# One baby isn't eating enough



## terriemac (Jul 3, 2012)

I have one doe with 6 bunnies and another with 9. I just checked the one with nine bunnies and there is one that doesn't look like it's getting enough to eat. I was thinking about putting it in with the other doe with less babies. How do I go about it so she will except it?

Thanks!

Terrie


----------



## secuono (Jul 3, 2012)

Under 2wks old? No problem, just move it over.


----------



## terri9630 (Jul 3, 2012)

As long as they are close to the same size it shouldn't be a problem.  Just move it to the new nest.


----------



## DianeS (Jul 3, 2012)

Yep, like the others say, if the babies are young (under about 2 weeks) and approximately the same size, then just move the kit.

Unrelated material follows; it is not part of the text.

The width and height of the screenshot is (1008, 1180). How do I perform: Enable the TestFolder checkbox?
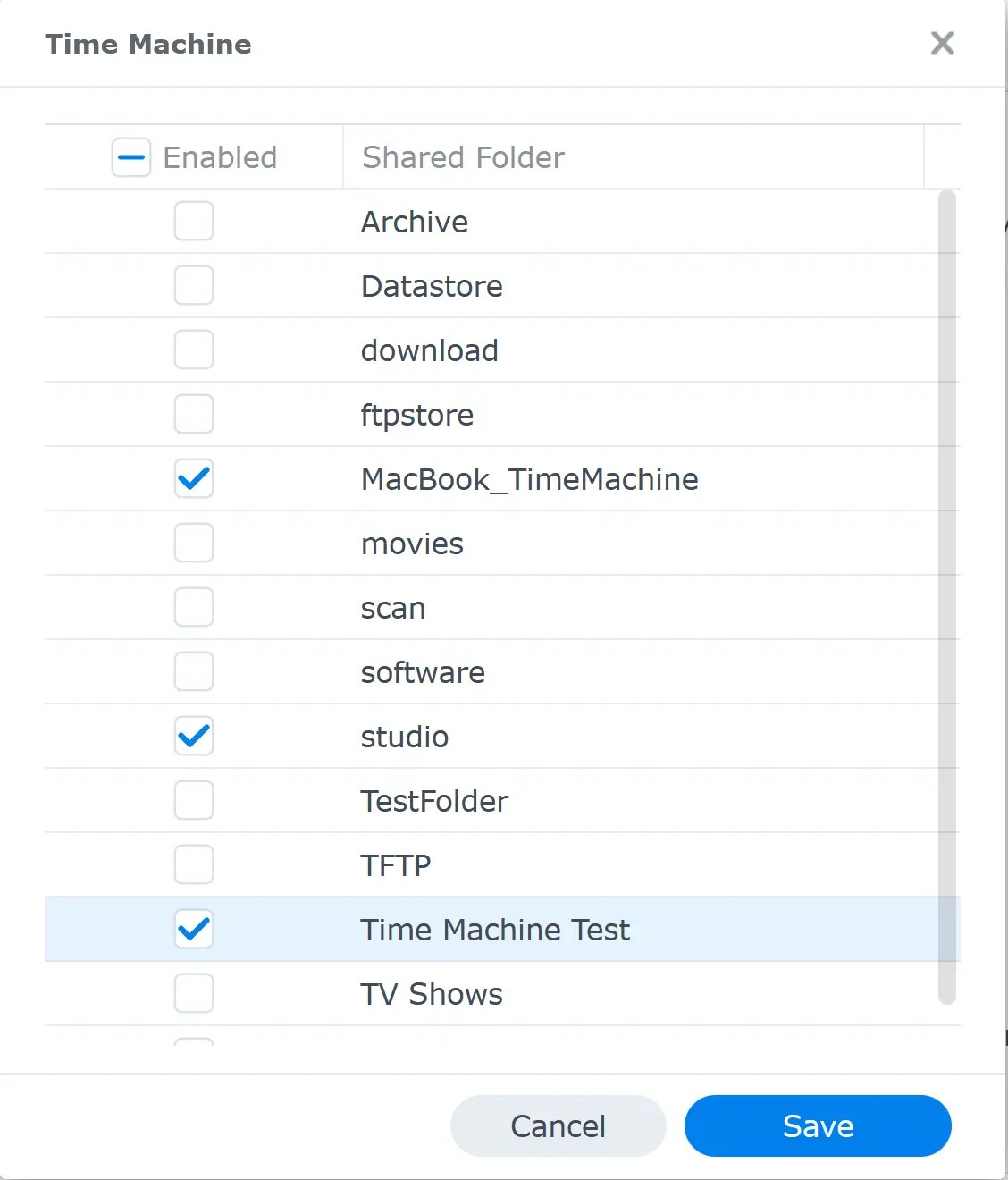tap(193, 800)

It'll snuggle down with the new siblings and when mom hops in to feed she won't mind a bit.


----------



## terri9630 (Jul 3, 2012)

I have fostered as late as 3wks with no problems but this doe will take any babies.  She doesn't care.


----------



## terriemac (Jul 3, 2012)

Thank you everyone  They will be 2 weeks on Saturday so I'm giving it another day to observe. I'm new at breeding and am surprised at the variety of sizes. Just not sure if 9 is too much for the mother, though thankfully she is a good mother.


----------



## terri9630 (Jul 4, 2012)

What breeds? I have have New Zealands and my largest litter was 11.  9 is my avg.


----------



## terriemac (Jul 4, 2012)

I inherited the 2 does and 1 buck from a friend who was moving and unable to take them. I don't know what breed they are but she bred and raised meat rabbits for many many years. This was both does 5th breeding. There are a couple in one litter that are quite big compared to the others, and a couple kits from the other with beautiful coloring. So interesting and so much I need to learn.


----------